Isler is in the office with Chip. “We've got an intercept,” he says. “It sounds serious, Nick. We think you're a target.”

“Whose target?”

“Nobody's sure. It was just by chance, see. We're interested in this guy for some unrelated bullshit. We've been following him around, so this morning an agent followed him into a coffee shop and sets up at the next table, and the guy gets on his cell and starts blabbing, and our guy records the whole thing. And damned if your name doesn't come up. We're taking it seriously, Nick.”

Chip isn't looking so good. The flesh under his eyes has gone back to a mustard color. It must be harder on him than I thought, investigating me.

“We only caught half the conversation. And we're just into street level, so we only get the trickle-down, you know? We don't have principals. . . .”

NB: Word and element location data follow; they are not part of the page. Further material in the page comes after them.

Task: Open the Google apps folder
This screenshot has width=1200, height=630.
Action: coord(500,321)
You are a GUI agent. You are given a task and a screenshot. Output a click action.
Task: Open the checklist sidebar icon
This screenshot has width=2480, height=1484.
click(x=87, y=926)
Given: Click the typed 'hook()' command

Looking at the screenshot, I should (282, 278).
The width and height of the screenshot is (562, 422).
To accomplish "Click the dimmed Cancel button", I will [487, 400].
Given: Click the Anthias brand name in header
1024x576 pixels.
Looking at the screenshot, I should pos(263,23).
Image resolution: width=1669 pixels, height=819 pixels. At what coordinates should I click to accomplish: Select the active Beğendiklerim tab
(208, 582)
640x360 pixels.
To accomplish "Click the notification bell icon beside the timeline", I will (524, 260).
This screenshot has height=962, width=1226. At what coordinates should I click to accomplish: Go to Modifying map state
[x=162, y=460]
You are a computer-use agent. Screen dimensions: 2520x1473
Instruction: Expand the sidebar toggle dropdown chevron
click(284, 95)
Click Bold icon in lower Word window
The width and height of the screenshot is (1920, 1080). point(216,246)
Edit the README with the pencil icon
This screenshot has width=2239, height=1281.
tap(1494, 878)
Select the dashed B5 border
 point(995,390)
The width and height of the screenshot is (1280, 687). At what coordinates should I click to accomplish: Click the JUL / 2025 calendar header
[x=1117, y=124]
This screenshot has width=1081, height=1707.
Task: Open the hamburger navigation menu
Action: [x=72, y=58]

“Of course you do, Chip, you're the most ethical guy I know.”

It's gallows humor, but it fails. Upton would have gotten it; Tina, too; Lizzy for sure. But my friend Chip, new-age guy with analytical smarts, bovine wit, and rudimentary human insight, just says, “Thanks, Nick,” and he hands me the printout to read:

 . . . cocksucker knows too much . . . we gotta assume Scud spilled everything, miserable pussy . . . wants to nip this one . . . keep the rest of the cats in the fucking bag . . . Uptown ain't running it, and he never played ball anyway . . . they pulled him off . . . Davis is the one, Nick Davis . . . no leverage . . . can't take the chance . . . yeah, but if it goes south . . . you and me, asshole . . . he does good work . . . saved your ass ten years . . . okay, but then he goes all Boy Scout . . . can't listen
to that shit . . . too hot for local . . . transponded him is all I had to do . . . keep the rest of the cats in the fucking bag . . . it's all set up, the talent does the rest . . . (laughter) . . . blow his lawyer ass away . . . all the better. Your secrets will be safe, too, right? . . . (laughter) . . .

“Who is this?” I ask.

“He goes by Spawner. Real name is Milton Roe, or Milt, another nobody, but he—”

“From my perspective, Chip, he's trying to kill me, which makes him a very definite somebody.”